Well, so there I was sitting on the tube (unusual in and of itself, me sitting) and two Irish guys who reminded me very much of someone I met recently, got on and began to address us.

One got out a violin, the other one got out something like a tamborine/guitar - do I mean a ukele? and they began to play Irish waltzes (or it might have been)


It was most interesting. No-one took the slightest bit of notice. No-one lowered their newspapers, not a single soul raised an eyebrow. It's an unspoken English rule - pretend people like this do not exist.

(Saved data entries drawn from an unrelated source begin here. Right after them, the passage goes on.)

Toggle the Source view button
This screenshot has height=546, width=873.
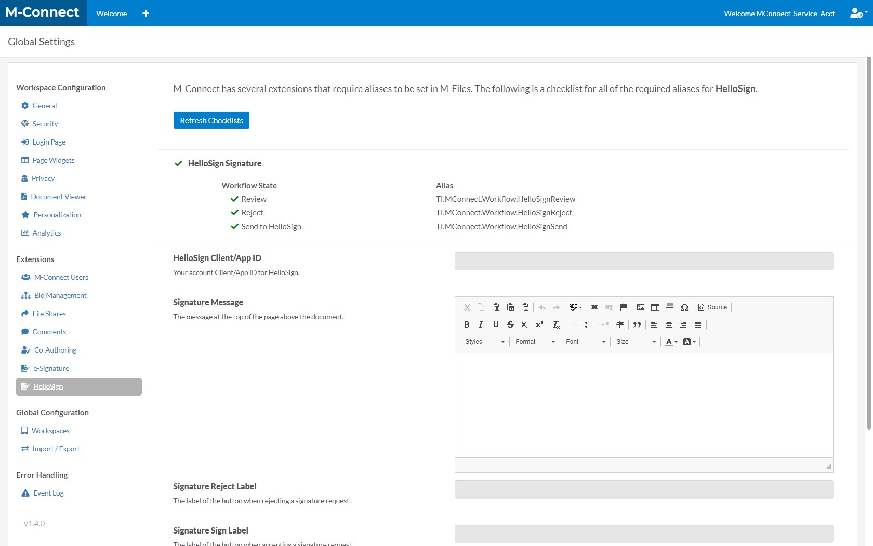712,307
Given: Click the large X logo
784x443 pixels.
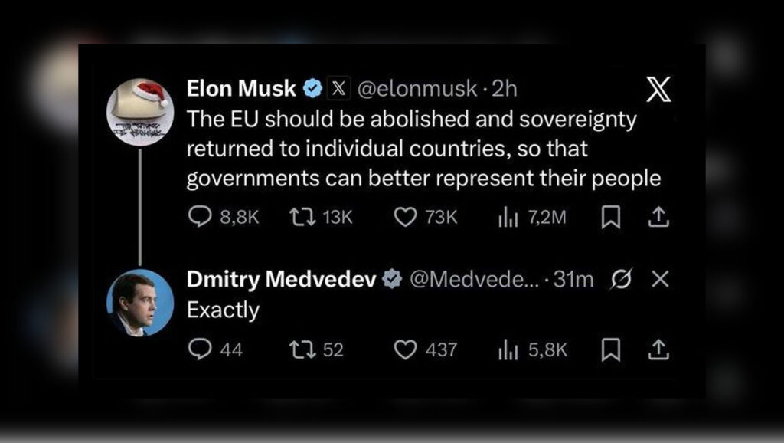Looking at the screenshot, I should [x=658, y=90].
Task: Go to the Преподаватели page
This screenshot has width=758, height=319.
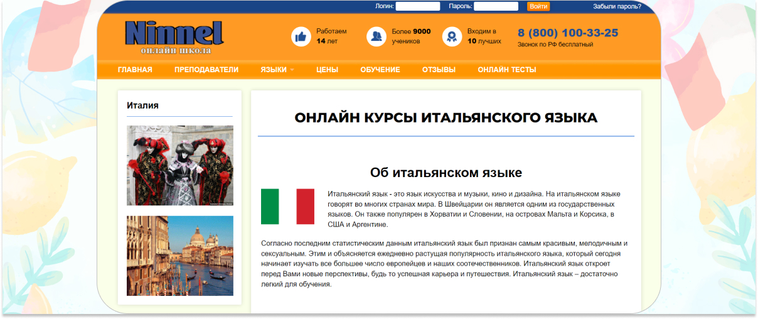Action: tap(206, 70)
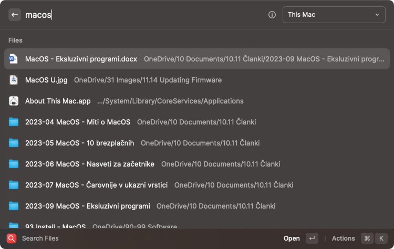Click the Word document icon for MacOS docx
This screenshot has height=249, width=394.
click(13, 59)
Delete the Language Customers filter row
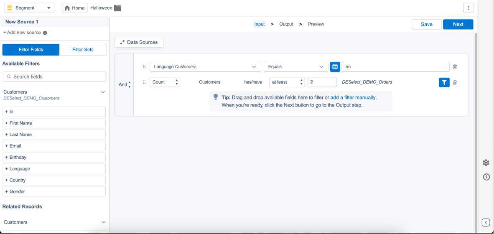Viewport: 494px width, 234px height. pyautogui.click(x=455, y=67)
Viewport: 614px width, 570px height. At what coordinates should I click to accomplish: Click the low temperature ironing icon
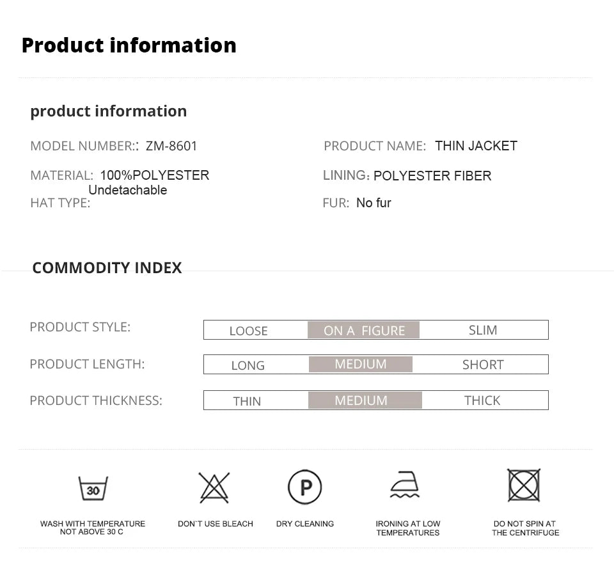[x=405, y=485]
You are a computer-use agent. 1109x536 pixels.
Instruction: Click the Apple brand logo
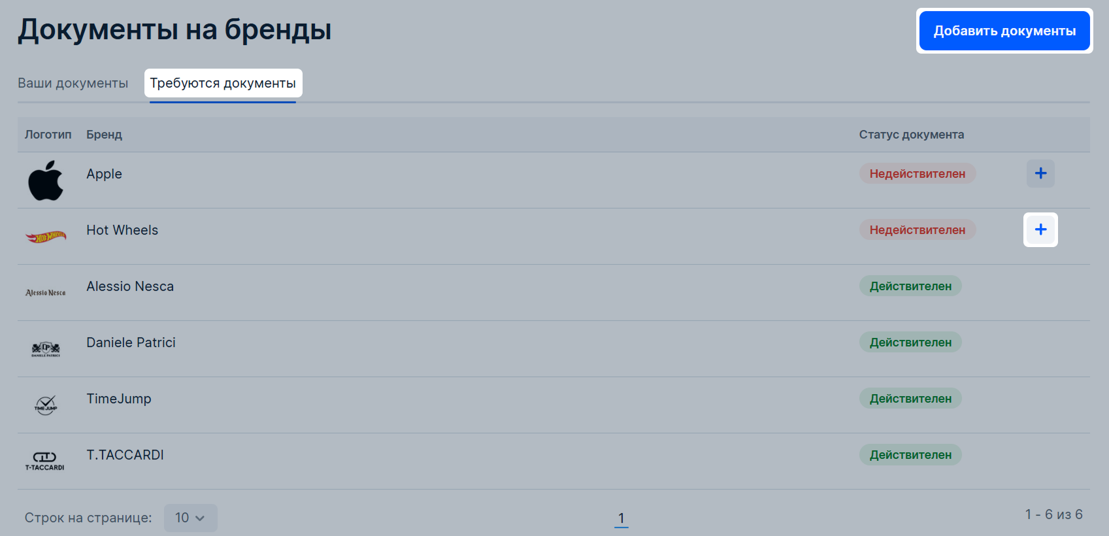tap(46, 180)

But I felt really bad. Had I been anywhere else, I would have clapped at the end, and said thank-you and really enjoyed it - it took an edge off the montony of the tube ride, but no.
Nothing. No-one noticed, everyone was selectively deaf.
At the end of the song some American voice shouted "Thank you guys!" and began a round of clapping.
Now, I'm English I'm not astonished by people who see right through you and pretend you're not there, so when the round of clapping turned really loud and even the old guy across from me who had displayed the tiniest bit of emotion (annoyance) was clapping his heart out, I was really quite shocked.

Hmmm, very unusual. I suppose it was Friday, so there might have been some extraordinary circumstances.


The next song comes up. Silence again. Blank faces. Everyone looking everywhere but at these two Irish guys....


Of course, I had to pretend I wasn't noticing them too, or everyone would have thought I was a mad American (lol), so began to look at the phone that the woman sitting next to me had.


It was a nice phone. A T-Mobile G1 that these adverts are all about. (The ones where everyone says they have been singing and dancing with half of London. That would be miraculous. Anyway...)


Then I noticed the guy on the display picture.


Everyone familiar with that Muslim fellow who has a hook? He makes mad speeches in England about how we should all be dead or Muslim or posssibly both.
Yes? Well, I could have sworn that was him. On the front of a mobile phone.
I began to edge away from the woman next to me very slowly. . inspecting her luggage at the same time, and came to the conclusion that if she was about to blow us up, there was a bomb in her handbag, which as everyone knows, are made big enough nowadays to carry a 2 yr old baby, forget a bomb.
I was happy the next stop was my stop :)

Maybe her husband just had the unfortunatatily (new word!) to be like the man with the hook, because I haven't heard of any circle line trains blowing up, but I'd rather not have stuck around to find out!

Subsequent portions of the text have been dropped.